WHAT YOU ARE ASKED TO DO: Repeat precisely the span of lines below that opens with the line containing "The width and height of the screenshot is (952, 466)." and closes with the line containing "You are a computer-use agent. This", both included.

START RECORD EXTRACTS

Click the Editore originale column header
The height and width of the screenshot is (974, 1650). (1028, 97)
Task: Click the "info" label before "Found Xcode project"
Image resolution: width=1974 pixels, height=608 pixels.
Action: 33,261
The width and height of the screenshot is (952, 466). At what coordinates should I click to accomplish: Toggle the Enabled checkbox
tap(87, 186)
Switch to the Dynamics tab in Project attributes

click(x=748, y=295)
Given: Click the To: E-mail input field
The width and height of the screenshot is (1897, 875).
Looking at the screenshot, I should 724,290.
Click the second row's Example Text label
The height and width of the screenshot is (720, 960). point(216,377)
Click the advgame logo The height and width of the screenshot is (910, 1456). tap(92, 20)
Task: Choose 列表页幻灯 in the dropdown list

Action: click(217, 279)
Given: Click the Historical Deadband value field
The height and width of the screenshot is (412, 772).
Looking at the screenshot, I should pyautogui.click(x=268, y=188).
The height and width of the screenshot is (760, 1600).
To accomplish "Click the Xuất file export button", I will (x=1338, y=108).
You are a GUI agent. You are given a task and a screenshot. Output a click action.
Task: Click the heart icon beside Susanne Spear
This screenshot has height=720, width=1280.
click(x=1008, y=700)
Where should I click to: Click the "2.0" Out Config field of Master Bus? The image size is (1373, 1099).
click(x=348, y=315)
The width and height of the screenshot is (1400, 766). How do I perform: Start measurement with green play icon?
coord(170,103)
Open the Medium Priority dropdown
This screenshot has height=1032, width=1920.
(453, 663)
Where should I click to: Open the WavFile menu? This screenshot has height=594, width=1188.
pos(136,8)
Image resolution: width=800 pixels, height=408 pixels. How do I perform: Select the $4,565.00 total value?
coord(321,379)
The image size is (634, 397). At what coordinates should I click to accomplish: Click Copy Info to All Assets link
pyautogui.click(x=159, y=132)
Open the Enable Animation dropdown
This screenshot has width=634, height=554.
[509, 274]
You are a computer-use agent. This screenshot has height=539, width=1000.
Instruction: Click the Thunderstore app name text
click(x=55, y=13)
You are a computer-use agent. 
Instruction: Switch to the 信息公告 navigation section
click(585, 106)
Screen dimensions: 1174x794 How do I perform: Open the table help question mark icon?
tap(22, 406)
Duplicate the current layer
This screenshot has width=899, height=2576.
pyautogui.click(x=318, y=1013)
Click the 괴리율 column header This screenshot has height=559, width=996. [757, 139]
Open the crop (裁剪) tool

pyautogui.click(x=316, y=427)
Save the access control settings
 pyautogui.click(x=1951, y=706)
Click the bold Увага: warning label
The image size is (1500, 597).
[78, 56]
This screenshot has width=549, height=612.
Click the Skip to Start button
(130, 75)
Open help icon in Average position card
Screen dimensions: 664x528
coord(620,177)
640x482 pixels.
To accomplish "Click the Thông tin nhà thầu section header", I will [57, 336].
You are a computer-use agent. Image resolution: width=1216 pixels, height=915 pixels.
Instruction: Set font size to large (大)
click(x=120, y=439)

END RECORD EXTRACTS

SOLUTION FOR THIS TASK:
The width and height of the screenshot is (952, 466). At what coordinates should I click to accomplish: Toggle the Enabled checkbox
tap(87, 186)
Switch to the Dynamics tab in Project attributes

click(x=748, y=295)
Given: Click the To: E-mail input field
The width and height of the screenshot is (1897, 875).
Looking at the screenshot, I should 724,290.
Click the second row's Example Text label
The height and width of the screenshot is (720, 960). point(216,377)
Click the advgame logo The height and width of the screenshot is (910, 1456). tap(92, 20)
Task: Choose 列表页幻灯 in the dropdown list

Action: click(217, 279)
Given: Click the Historical Deadband value field
The height and width of the screenshot is (412, 772).
Looking at the screenshot, I should pyautogui.click(x=268, y=188).
The height and width of the screenshot is (760, 1600).
To accomplish "Click the Xuất file export button", I will (x=1338, y=108).
You are a GUI agent. You are given a task and a screenshot. Output a click action.
Task: Click the heart icon beside Susanne Spear
This screenshot has height=720, width=1280.
click(x=1008, y=700)
Where should I click to: Click the "2.0" Out Config field of Master Bus? The image size is (1373, 1099).
click(x=348, y=315)
The width and height of the screenshot is (1400, 766). How do I perform: Start measurement with green play icon?
coord(170,103)
Open the Medium Priority dropdown
This screenshot has height=1032, width=1920.
(453, 663)
Where should I click to: Open the WavFile menu? This screenshot has height=594, width=1188.
pos(136,8)
Image resolution: width=800 pixels, height=408 pixels. How do I perform: Select the $4,565.00 total value?
coord(321,379)
The image size is (634, 397). At what coordinates should I click to accomplish: Click Copy Info to All Assets link
pyautogui.click(x=159, y=132)
Open the Enable Animation dropdown
This screenshot has width=634, height=554.
[509, 274]
You are a computer-use agent. This screenshot has height=539, width=1000.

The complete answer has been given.